> **Aim**
Locate every line in the records below that contains the word "Enable", and copy each of those lines out in full.
* * * * * * *
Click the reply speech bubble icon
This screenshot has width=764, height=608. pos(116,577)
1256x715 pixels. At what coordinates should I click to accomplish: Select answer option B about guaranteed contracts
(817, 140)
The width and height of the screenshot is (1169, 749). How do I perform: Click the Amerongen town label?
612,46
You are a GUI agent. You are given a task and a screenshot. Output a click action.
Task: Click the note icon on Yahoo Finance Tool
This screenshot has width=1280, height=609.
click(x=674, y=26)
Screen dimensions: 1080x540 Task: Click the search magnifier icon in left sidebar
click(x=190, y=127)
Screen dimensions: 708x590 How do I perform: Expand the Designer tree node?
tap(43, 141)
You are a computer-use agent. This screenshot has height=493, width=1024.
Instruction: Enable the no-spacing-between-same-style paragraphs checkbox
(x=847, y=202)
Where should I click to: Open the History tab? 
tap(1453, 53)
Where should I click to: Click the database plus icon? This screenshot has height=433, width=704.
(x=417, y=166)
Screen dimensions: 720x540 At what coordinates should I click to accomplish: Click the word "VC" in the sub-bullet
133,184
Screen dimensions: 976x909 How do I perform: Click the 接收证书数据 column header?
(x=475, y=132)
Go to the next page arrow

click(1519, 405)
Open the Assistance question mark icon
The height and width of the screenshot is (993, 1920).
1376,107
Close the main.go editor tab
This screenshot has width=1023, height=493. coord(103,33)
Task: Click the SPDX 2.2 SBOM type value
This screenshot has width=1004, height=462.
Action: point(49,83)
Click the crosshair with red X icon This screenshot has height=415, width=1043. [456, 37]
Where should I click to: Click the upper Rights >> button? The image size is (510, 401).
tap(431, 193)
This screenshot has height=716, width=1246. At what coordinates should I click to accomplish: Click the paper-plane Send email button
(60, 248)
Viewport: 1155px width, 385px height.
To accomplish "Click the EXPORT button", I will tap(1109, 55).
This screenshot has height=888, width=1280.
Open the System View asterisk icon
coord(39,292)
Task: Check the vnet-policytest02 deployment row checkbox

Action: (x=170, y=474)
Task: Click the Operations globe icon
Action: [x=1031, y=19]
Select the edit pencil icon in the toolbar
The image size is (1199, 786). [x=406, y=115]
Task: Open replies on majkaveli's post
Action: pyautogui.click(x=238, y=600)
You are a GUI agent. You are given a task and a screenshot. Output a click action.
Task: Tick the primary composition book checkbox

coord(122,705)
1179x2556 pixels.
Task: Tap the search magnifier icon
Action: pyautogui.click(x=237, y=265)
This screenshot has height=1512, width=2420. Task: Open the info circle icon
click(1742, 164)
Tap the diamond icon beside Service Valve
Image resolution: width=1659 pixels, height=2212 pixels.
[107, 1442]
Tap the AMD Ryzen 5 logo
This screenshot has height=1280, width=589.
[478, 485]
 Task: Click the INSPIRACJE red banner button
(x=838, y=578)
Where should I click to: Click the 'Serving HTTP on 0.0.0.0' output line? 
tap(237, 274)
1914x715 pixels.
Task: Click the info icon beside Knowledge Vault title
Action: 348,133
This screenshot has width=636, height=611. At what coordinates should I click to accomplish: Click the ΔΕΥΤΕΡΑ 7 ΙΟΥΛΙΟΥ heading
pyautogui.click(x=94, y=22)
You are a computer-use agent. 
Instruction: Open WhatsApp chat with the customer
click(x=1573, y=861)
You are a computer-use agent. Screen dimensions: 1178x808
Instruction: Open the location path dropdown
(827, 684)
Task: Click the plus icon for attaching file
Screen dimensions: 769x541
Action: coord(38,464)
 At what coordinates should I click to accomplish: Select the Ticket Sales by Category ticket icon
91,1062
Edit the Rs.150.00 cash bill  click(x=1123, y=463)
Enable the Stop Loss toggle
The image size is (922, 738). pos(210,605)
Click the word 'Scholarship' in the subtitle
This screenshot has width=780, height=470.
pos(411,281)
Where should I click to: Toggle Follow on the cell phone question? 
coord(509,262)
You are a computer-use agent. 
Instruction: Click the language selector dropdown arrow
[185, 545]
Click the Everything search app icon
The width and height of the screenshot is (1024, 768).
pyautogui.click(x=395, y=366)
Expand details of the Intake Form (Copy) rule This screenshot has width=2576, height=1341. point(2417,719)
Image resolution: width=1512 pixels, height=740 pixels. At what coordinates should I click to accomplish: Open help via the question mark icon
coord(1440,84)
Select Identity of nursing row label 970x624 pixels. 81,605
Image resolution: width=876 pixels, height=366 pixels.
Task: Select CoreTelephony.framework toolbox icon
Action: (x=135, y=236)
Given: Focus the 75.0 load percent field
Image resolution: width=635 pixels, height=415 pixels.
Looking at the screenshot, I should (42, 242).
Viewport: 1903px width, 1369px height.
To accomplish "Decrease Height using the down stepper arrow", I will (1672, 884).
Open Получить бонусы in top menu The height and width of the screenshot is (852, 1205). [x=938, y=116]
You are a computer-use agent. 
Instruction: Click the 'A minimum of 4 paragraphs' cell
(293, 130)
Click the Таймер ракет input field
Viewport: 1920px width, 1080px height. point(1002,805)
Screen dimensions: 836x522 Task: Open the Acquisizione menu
* * * * * * *
> **Task response**
Instruction: Enable the no-spacing-between-same-style paragraphs checkbox
Enable the Stop Loss toggle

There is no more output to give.